*ENUNCIADO 1*: No trecho sobre a juventude e o comunismo, quem teria prioridade para ter um carro, e por quê?
*ENUNCIADO 2*: Prossiga o trecho sobre a juventude e o comunismo a partir da última frase apresentada.

*TRECHO*:
#####

Segundo ele, naqueles anos, “a juventude achava bonito ser da esquerda. Sempre é assim né? Quando o jovem é estudante, ele é de esquerda; quando se forma, muda de lado”, diz Terra, esboçando um sorriso.
O escritor ressalta que “ninguém sabia direito o que era o comunismo; a Rússia era fechada (cortina de ferro) então se achava que era um paraíso. Cuba era vitrine. Fidel Castro recebeu muito dinheiro para manter como vitrine, uma propaganda da União Soviética. Mas ninguém sabia direito como era o comunismo, achava-se que era o paraíso: todo mundo tinha o mínimo necessário para viver e algumas pessoas teriam um pouco a mais, dependendo da função. Por exemplo: todos teriam um carro, mas um médico teria prioridade porque teria de atender os pacientes. Hoje a gente sabe que na realidade não era assim, mas em Cuba era; Cuba foi mantida para ser uma vitrine e lá a coisa funcionava assim; Fidel Castro fazia a coisa aparecer. Só fomos ver o que era o comunismo mesmo com a queda do muro do Berlim”, conta Carlos.

#####

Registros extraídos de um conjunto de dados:
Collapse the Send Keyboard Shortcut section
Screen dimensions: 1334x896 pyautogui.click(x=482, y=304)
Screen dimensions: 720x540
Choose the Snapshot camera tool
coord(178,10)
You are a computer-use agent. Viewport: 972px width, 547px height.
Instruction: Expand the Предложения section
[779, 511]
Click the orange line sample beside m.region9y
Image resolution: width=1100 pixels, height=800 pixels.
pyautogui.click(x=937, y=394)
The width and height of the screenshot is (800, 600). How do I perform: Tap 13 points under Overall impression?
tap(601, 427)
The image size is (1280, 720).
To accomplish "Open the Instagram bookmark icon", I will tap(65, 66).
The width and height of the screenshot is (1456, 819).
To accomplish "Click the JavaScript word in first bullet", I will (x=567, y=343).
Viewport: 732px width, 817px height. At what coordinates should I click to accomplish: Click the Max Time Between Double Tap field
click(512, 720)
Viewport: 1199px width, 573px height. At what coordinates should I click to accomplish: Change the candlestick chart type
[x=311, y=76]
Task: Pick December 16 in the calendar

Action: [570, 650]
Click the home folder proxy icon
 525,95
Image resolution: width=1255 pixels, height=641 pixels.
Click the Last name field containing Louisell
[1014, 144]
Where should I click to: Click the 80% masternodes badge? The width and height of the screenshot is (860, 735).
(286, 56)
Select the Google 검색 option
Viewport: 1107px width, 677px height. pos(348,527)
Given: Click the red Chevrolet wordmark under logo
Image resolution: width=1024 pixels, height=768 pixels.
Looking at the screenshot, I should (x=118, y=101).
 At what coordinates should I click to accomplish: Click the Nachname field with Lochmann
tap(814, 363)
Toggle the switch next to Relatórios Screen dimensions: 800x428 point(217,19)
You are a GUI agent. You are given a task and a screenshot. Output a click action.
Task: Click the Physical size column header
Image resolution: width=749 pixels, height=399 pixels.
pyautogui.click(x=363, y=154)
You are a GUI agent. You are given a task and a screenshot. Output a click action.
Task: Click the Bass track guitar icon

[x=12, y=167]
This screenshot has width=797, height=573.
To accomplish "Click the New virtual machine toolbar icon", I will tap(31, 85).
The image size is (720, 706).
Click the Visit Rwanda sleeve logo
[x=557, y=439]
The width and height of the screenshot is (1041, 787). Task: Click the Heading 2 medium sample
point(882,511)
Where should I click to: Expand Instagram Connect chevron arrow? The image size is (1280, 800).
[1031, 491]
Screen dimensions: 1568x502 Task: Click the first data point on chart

#####

*RESULTADO DO EXERCÍCIO 1*: Um médico, porque teria de atender os pacientes.

*RESULTADO DO EXERCÍCIO 2*:
Reação da direita
“Militei na esquerda, como a maioria dos jovens da época, só quem era do Mackenzie (Universidade Mackenzie) era da direita, do CCC (Comando de Caça aos Comunistas) ali se formou uma reação forte da Direita”, afirma Carlos Terra. Segundo ele, “já havia repressão e fiscalização, com pessoas sendo fichadas e em liberdade vigiada. Eu mesmo fiquei (sob vigilância). Você sabe que ta sendo vigiado, não é oculto, vinham conversar com você e deixavam claro que você estava sendo vigiado”.
Afirmando que “a política naquela época era muito romântica”. Carlos da Terra lembra que existiam “terroristas da direita também. Eu conheci e participei de reuniões da direita também”.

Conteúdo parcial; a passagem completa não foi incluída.